The President of the Federal Financial Supervisory Authority (Bafin), Mark Branson, called on the financial institutions not to underestimate the issue of risk management. Many banks had earned well in the first half of the current year and are now being asked to set aside as much as possible for harder times.
Branson rejected calls from the industry for a withdrawal of the additional capital buffers introduced at the beginning of 2022: “Now would certainly not be the right time. These two buffers are a contribution to increasing the resilience of banks.” Specifically, at the beginning of 2022, the banks were instructed to replenish the so-called anti-cyclical capital buffer for times of crisis. In addition, a new buffer was introduced to secure residential real estate loans.

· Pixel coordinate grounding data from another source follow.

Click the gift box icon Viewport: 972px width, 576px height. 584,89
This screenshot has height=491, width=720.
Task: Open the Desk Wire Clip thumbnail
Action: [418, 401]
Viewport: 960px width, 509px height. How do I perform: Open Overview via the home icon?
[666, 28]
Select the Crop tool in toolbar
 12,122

Similarly, the head of banking supervision at the European Central Bank (ECB), Andrea Enria, argued: “If you take a snapshot now, everything looks shiny and proud. But if you look ahead, caution is advised.” The economic downturn, the extremely rapid turn to higher interest rates and an increasing risk of loan defaults could put increasing pressure on the industry.

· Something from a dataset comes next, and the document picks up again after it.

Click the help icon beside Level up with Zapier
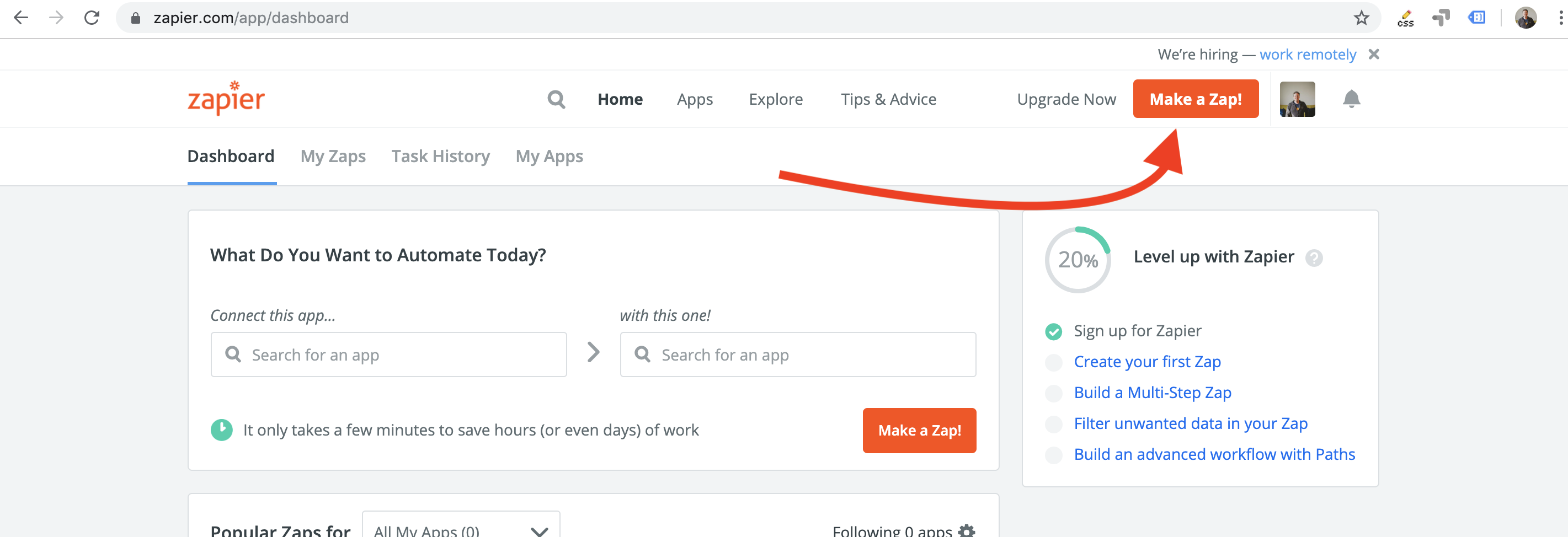 coord(1314,258)
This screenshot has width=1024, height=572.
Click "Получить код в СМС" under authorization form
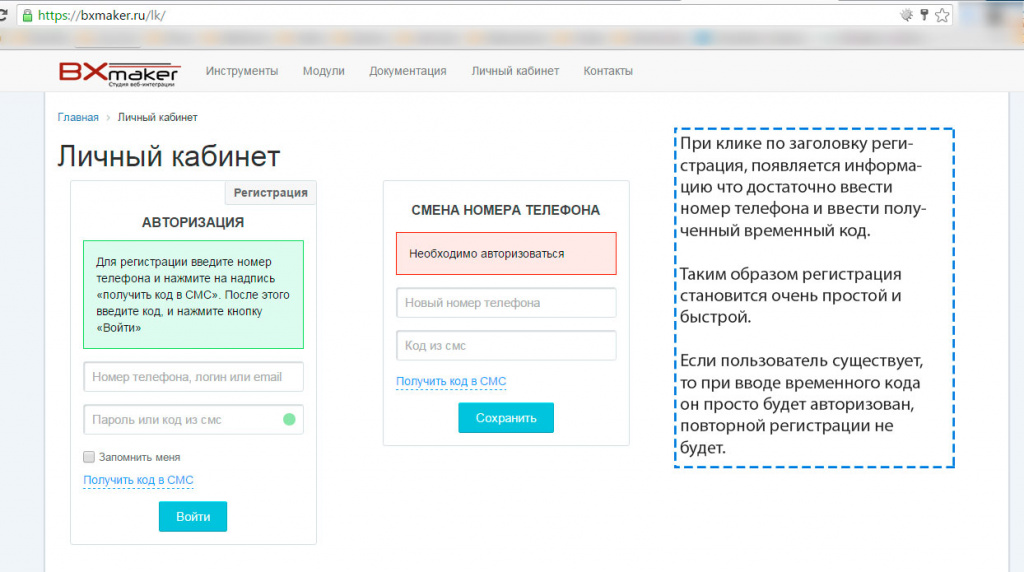pos(138,481)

The deputy boss of Commerzbank, Bettina Orlopp, explained with a view to the financial sector: “The situation is better than the mood.” Many banks have used the past few years to better arm themselves for crises. The head of Germany at BNP Paribas, Lutz Diederichs, said: “You don’t have to worry about the German banking market and the financing capacity of the German banking market.”
“Don’t talk about a financial crisis”
The CEO of the state development bank KfW, Stefan Wintels, emphasized the strength of the German banking system: “We shouldn’t talk about a financial crisis, the resilience is enormous.” At the same time, Wintels explained that the current situation with extremely high inflation, expensive energy and the threat of recession is an incredibly difficult situation for many people and many companies in Germany. “We have to take that seriously.” The head of KfW warned: “We must not allow the fringes to benefit from leaving many people alone in this difficult situation.”

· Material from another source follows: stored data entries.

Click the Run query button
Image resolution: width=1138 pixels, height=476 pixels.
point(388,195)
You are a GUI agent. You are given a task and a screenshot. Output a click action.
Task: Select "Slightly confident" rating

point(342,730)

However, as an economy, Germany has the means to restructure the economy, emphasized Wintels. “I would wish that, despite all the crisis management, we would always have the strength to think about the transformation. We will only get out of this crisis through investments and not by healing things in the short term.”
The co-head of DZ Bank, Cornelius Riese, also promoted optimism: “One thing you should really never underestimate: That is the adaptability and that is the resilience of German medium-sized companies.” If, in view of the economic situation, commentators came to the conclusion that Germany would once again become the “sick man” of Europe, “one or the other would be surprised at how fast this sick man (…) can actually run,” said Riese.